Pasangan itu lalu bekerut dahi. Namun mereka berusah menjawab, "Romo,
jaminan kami ya percaya saja pada pasangan, dan ingat janji nikah!" Saya
mulai menggugat jawaban mereka, "Ah apa benar, saya kok tidak yakin!! Coba
sekarang kalau kenyataannya begini. Misalnya, kalau suamimu ini sering tidak
bisa bangun malam, padahal sebagai ibu, kamu sudah capek, dan tidak bisa bergantian
jaga untuk ganti popok anakmu, apakah sebagai ibu, kamu akan diam saja
atau mau protes atau marah?"Pihak calon isteri langsung saja spontan
menjawab, "Yah kalau begitu, mana bisa Romo, pasti saya juga marah!'
Saya langsung tertawa, sambil menyahut, "Nah, lho...baru saja tadi kalian
bilang mau menerima kelemahan apa adanya, kok sekarang berbeda jawabanmu? Coba
saya tanya pada calon suami nih, "Mas, kalau isterimu judes dan galak,
selalu saja komentar dengan cara berpakaianmu, caramu makan, dsb, kira kira
kamu terima apa nggak diperlakukan begitu oleh isterimu nanti?" Spontan,
calon suami tadi langsung menyahut, "Romo, yah harapannya tidak seperti
itu, tapi kalau terjadi, mana saya bisa terima kelemahan isteri saya!"
Saya
lalu menanggapi jawaban mereka berdua, "Nah ternyata apa yang tadi kalian
katakan tidak konsisten kan? Setelah dihadapkan pada contoh dan kenyataan yang
akan terjadi, kalian sudah mengatakan "tidak bisa menerima kelemahan
pasangan!" Jadi sebenarnya, mitos itu mesti diganti dengan cara pandang
baru, bagaimana mengubah PARADIGMA KITA TENTANG KELEMAHAN MANUSIA, Kelemahan
yang dianggap sebagai gangguan yang menggelisahkan, membosankan dan
mengecewakan, dipahami sebagai "SAAT SAAT ISTIMEWA PENUH RAHMAT TUHAN
untuk tumbuh dan berkembang sebagai pasangan hidup
Contohnya
begini: kalau isterimu judes, galak dan cerewet, itu kesempatan bagimu sebagai
suami untuk "dinilai, dikritik dan ditunjukkan kesalahanmu" Jadi nanti
kalau habis bekerja, kalau ada kesalahpahaman, tanyalah pada isterimu,
"apa yang salah dalam diriku menurutmu, coba kamu nilai kerjaanku apa
sudah baik apa belum!" Kalau, suamimu sering bangun terlambat karena tidur
larut malam, atau tidak bisa bangun malam untuk berganti jaga, tanyakan pada
suamimu, "Mas, kalau kamu bangun terlambat, saya belajar untuk memahami
bagaimana kamu capek seharian sudah kerja. Tapi saya juga jadi ingin tahu, apa
Mas keberatan dengan tanggung jawab untuk berganti jaga malam hari mengganti
popok? Kalau keberatan, katakan, ya itulah resiko yang harus aku tanggung!

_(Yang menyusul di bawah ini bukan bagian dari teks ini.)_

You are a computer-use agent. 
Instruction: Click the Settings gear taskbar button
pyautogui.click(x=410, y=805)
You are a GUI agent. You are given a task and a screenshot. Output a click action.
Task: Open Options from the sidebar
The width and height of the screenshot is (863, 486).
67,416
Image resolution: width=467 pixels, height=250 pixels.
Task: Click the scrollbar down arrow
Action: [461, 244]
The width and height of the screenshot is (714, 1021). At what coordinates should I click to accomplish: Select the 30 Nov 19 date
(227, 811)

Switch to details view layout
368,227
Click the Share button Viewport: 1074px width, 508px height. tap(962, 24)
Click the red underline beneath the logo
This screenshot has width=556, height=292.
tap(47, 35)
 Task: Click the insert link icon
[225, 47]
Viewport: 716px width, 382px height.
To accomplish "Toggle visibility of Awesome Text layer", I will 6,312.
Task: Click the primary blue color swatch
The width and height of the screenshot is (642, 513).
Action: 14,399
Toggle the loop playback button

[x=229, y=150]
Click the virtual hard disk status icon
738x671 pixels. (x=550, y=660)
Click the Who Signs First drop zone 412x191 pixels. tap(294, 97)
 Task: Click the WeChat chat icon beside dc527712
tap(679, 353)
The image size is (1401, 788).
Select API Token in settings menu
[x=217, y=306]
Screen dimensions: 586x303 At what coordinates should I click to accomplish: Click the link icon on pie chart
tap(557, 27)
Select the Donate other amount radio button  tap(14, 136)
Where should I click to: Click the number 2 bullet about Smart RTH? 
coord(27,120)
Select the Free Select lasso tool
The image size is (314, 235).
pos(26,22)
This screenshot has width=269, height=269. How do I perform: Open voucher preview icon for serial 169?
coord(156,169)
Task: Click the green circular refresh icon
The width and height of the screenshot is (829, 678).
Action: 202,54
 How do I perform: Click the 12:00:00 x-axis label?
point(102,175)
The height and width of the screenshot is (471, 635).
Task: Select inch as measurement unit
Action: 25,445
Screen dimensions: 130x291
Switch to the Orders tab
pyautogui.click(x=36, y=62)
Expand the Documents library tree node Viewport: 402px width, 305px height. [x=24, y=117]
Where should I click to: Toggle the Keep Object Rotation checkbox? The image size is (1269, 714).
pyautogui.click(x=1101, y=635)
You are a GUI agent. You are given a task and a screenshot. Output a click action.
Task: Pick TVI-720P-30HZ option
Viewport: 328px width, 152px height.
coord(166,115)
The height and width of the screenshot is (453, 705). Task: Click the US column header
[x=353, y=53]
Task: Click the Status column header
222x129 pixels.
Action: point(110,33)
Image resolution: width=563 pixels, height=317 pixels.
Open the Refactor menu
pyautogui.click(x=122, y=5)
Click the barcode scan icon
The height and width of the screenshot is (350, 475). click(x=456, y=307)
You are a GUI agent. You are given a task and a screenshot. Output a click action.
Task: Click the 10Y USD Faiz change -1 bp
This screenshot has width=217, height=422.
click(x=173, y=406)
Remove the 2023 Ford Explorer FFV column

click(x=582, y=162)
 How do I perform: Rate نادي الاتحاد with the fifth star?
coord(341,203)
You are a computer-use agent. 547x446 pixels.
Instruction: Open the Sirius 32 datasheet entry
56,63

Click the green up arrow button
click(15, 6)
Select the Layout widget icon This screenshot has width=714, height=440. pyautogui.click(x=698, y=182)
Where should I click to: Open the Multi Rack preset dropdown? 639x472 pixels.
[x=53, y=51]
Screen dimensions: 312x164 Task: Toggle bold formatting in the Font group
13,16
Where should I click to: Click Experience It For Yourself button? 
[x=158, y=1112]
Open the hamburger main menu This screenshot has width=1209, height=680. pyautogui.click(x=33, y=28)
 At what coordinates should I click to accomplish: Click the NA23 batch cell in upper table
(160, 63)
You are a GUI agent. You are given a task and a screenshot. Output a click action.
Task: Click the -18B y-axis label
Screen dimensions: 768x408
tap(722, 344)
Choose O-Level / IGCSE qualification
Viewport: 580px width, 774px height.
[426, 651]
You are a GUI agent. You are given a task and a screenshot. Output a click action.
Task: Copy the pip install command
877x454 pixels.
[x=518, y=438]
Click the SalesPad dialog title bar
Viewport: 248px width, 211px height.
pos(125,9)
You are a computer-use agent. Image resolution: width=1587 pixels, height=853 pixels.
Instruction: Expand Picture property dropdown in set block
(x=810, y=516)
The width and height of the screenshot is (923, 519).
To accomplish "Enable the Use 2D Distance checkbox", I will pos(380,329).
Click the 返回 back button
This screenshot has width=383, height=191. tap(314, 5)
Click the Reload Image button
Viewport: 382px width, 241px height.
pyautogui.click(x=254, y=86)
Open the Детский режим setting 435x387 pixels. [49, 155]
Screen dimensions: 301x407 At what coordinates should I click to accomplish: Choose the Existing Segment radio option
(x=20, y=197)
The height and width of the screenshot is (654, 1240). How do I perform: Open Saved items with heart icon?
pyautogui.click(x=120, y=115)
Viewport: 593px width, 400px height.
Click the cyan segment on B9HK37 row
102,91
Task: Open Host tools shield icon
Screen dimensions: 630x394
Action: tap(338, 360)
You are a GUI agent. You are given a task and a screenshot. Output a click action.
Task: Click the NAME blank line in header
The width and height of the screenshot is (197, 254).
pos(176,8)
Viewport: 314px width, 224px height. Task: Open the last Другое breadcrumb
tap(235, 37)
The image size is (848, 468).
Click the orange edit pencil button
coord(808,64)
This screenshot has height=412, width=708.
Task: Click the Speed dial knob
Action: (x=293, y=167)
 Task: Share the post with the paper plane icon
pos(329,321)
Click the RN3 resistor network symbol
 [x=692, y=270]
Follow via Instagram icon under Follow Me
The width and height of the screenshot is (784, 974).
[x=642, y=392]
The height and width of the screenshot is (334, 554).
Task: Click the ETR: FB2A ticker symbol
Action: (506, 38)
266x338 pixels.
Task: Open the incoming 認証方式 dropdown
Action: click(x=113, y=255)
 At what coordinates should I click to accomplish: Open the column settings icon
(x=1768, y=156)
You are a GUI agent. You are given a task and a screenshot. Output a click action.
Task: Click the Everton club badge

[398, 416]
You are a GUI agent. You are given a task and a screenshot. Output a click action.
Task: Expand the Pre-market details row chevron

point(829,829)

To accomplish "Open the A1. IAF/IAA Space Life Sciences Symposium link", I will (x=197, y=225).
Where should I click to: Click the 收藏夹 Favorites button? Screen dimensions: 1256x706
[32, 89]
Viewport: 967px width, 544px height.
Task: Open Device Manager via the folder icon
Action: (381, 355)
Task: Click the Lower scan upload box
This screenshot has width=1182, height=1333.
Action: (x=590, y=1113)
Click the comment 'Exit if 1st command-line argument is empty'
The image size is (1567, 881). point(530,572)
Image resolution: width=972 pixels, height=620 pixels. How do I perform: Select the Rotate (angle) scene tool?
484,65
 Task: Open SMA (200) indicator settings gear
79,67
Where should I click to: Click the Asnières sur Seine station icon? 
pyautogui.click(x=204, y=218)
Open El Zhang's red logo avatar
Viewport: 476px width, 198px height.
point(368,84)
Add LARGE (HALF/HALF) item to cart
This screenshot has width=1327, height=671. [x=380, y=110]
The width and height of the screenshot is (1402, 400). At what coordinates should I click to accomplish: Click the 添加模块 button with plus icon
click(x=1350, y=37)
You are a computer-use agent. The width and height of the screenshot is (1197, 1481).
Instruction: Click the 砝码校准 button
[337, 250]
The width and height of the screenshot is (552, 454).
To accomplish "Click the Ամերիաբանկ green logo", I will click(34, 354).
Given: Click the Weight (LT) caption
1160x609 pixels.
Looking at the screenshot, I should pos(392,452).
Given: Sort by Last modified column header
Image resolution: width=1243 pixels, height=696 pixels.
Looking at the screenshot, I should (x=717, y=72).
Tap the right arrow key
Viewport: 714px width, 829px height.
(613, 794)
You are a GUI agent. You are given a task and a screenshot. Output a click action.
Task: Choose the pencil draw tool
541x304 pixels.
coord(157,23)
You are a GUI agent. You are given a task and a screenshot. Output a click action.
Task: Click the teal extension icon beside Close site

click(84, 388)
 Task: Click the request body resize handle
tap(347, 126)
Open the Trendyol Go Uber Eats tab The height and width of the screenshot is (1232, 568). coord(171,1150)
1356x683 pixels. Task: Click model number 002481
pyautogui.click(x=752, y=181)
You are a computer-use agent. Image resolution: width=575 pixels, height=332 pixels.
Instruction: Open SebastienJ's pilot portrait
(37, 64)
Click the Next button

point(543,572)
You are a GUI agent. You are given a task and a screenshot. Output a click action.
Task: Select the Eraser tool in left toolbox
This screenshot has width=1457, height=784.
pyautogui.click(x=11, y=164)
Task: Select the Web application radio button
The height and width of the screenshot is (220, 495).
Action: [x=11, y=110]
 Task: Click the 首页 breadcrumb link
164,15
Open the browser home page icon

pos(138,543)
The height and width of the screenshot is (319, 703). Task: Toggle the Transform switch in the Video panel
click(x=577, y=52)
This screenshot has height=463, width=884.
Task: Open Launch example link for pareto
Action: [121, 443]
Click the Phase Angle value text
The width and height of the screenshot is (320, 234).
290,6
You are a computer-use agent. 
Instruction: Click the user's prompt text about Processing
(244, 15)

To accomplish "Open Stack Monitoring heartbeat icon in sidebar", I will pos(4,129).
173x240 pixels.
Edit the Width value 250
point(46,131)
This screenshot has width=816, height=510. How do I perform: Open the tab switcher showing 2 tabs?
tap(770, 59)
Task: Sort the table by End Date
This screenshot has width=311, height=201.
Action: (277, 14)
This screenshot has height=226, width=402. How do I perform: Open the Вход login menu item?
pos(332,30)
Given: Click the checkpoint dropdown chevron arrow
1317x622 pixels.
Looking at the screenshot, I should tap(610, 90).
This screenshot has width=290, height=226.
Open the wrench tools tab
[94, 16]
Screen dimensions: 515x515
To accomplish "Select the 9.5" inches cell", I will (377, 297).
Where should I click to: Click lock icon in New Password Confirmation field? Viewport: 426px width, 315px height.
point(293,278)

Namun, alangkah senangnya, kalau Mas bisa bangun pagi, atau bisa berjaga malam!
Tapi itu harapanku!" Isteri belajar untuk mempelakukan suami menjadi
"diri sendiri". Demikian juga suami yang mengenal isterinya judes, ia
tidak mau mengubahnya, melainkan menghargai dia dengan cara memberi
kesempatannya menilai.
Dari
berbagai pengamatan, setelah pandangan itu diterapkan, ternyata mengurangi
banyak percecokkan dalam keluarga. Mereka bisa bergembira dalam hidup
perkawinan, Tidak usah pusing saling mempersatukan perbedaan, melainkan mereka
bisa sersan, serius tapi santai, menghadapi kelemahan satu sama lain.
Moga moga makin banyak hidup perkawinan menjadi
tanda kehadiran cinta Allah yang membebaskan orang untuk saling mengasihi.